Richter convincingly extends Robert J. C. Young’s concept of ‘colonial desire’ to the bestial ‘other’ of humans’ evolutionary past. Young claimed that the separation of colonizers from colonized in racial discourse produced opposing Western desires for sexual and ontological intermixture. Equally, Richter argues, anthropological discourse which divided humans from animals begot the converse desire to reconnect with the beast within. Like the Neanderthals of prehistoric fiction, natives in Henry Rider Haggard’s African adventures often occupy a liminal position between human and animal, which both repels and attracts the white explorers. In his romance of an ancient ‘lost race’ King Solomon’s Mines the witch woman Gagool embodies the disgust and humiliation of an animal heritage. Yet, Gagool derives her power from this same liminality; and it is by fighting such beasts tooth-and-nail in the colonial contact zone that Haggard’s heroes prove their manhood. Unlike the emaciated specimens of England’s cities, Allan Quatermain and his comrades are in touch with their vigorous, bestial roots. As well as symbolizing humanity’s aggressive, bestial past, apes can also be ‘figures of plenitude’ for humans to emulate. Texts such as Franz Kafka’s ‘Report for an Academy’ treat apes as ‘beings that are at one with themselves and nature while humans are split subjects, forever divorced from the natural world’ (pp.116-7). By learning to speak, Kafka’s ape loses his animal freedom, constrained by the ‘yoke’ of social control. Similarly, Edgar Rice Burroughs’s Tarzan series locates maternal care in animal instincts rather than human culture through a female ape protecting and raising the child-protagonist. Tarzan’s preference for the jungle over effete, hypocritical civilisation points to nostalgia for a quasi-pastoral, animal past before symbolic consciousness divided humans from nature.  

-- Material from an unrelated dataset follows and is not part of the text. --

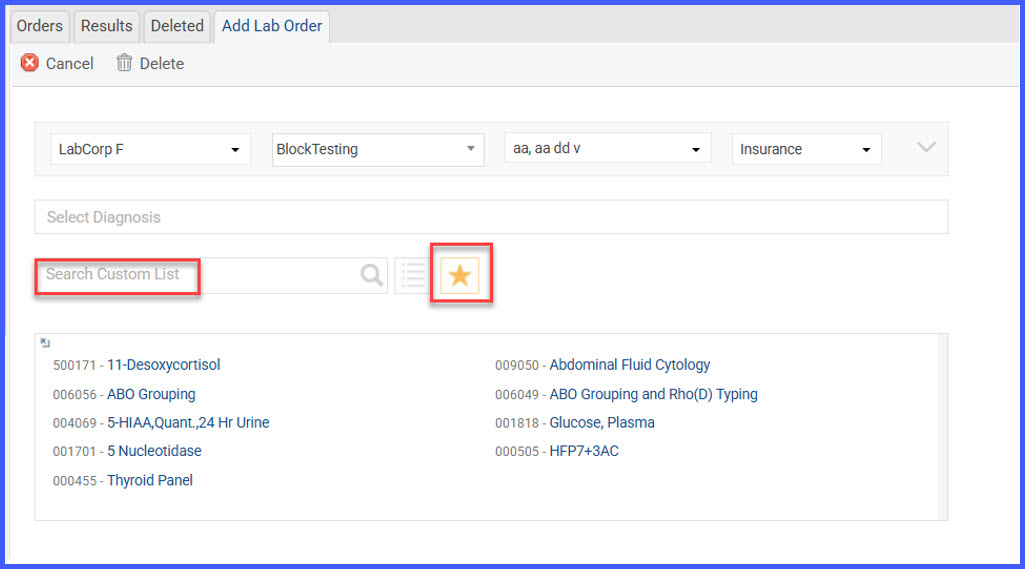The height and width of the screenshot is (569, 1025).
Task: Select ABO Grouping and Rho(D) Typing
Action: click(x=653, y=394)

Richter marshals an impressive range of texts to discuss negotiations of human/animal identity. From Goethe and Edgar Alan Poe to Freud and Giorgio Agamben, the study makes original and suggestive links between literature, science and philosophy, past and present. As Richter observes, debates over both the extension of ‘human rights’ to Great Apes and the ‘relativisation’ of these rights ‘as a “Western” concept’ are symptomatic of wider uncertainties. Cloning and genetic experimentation ‘raise the question of the specificity and uniqueness of “the human”’ (p.7). ‘Man’s Place in Nature’ is no more clearly defined in the twenty-first century than it was in Darwin’s time. Richter’s wideness of scope, though, occasionally results in the omission of potentially relevant material. Given that the study returns so often to language as the (apparent) Rubicon between humans and animals, it is odd to see no mention of Christine Ferguson’s work on this subject The Brutal Tongue (2006). Greg Raddick’s research, also, would have been useful to place Richter’s arguments about language on a more historicist footing.

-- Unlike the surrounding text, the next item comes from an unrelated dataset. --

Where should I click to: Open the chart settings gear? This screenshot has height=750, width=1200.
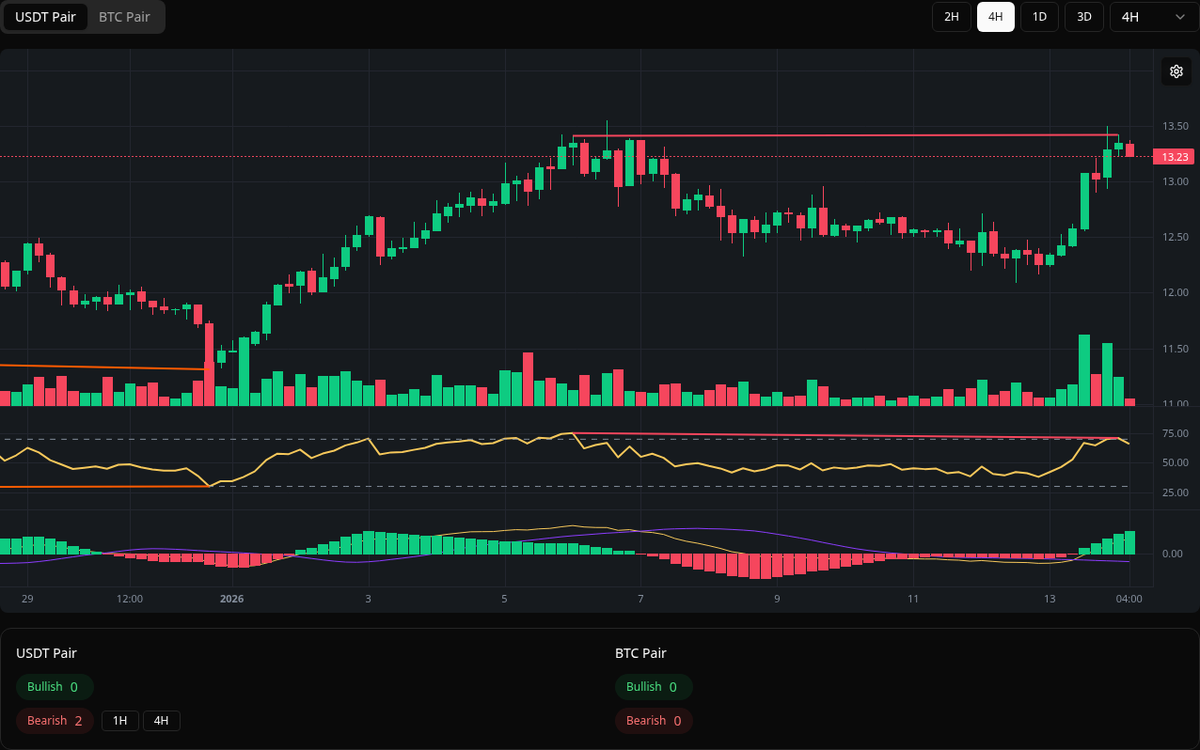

However, the broadness of Richter’s study has more benefits than drawbacks. By stretching her discussion from the publication of On the Origin of Species to the beginning of the Second World War, she is able to trace continuities and developments of ‘anthropological anxiety’ previously classified as uniquely Victorian or Modernist. Close readings of Robert Louis Stevenson and Kipling alongside Kafka and Karel Čapek challenge the simplistic opposition of Victorian horrors of ‘the beast within’ against Modernist yearnings for the primitive. They also show how responses to human evolution were shaped by national perspectives, reflecting different geopolitical contexts. Richter’s reading of Čapek’s Válka s Mloky (The War with the Newts) is particularly fascinating, offering a Central European view on the (mis)use of Darwin to define human nature. Written in 1936 under the rising spectre of Nazism, Čapek’s tale depicts a race of gigantic, intelligent newts. First the specimens and slaves of humans, they rebel, decimating their captors before, finally, turning on each other. Mythologizing a master-race of ‘Adriatic’ newts, these creatures plunge into a war of self-destruction similar to that which Hitler would soon unleash on Europe. As Čapek’s satire realises, the beast to be feared lay less in Darwin’s common origins than the nationalist wish to construct exclusive ones.”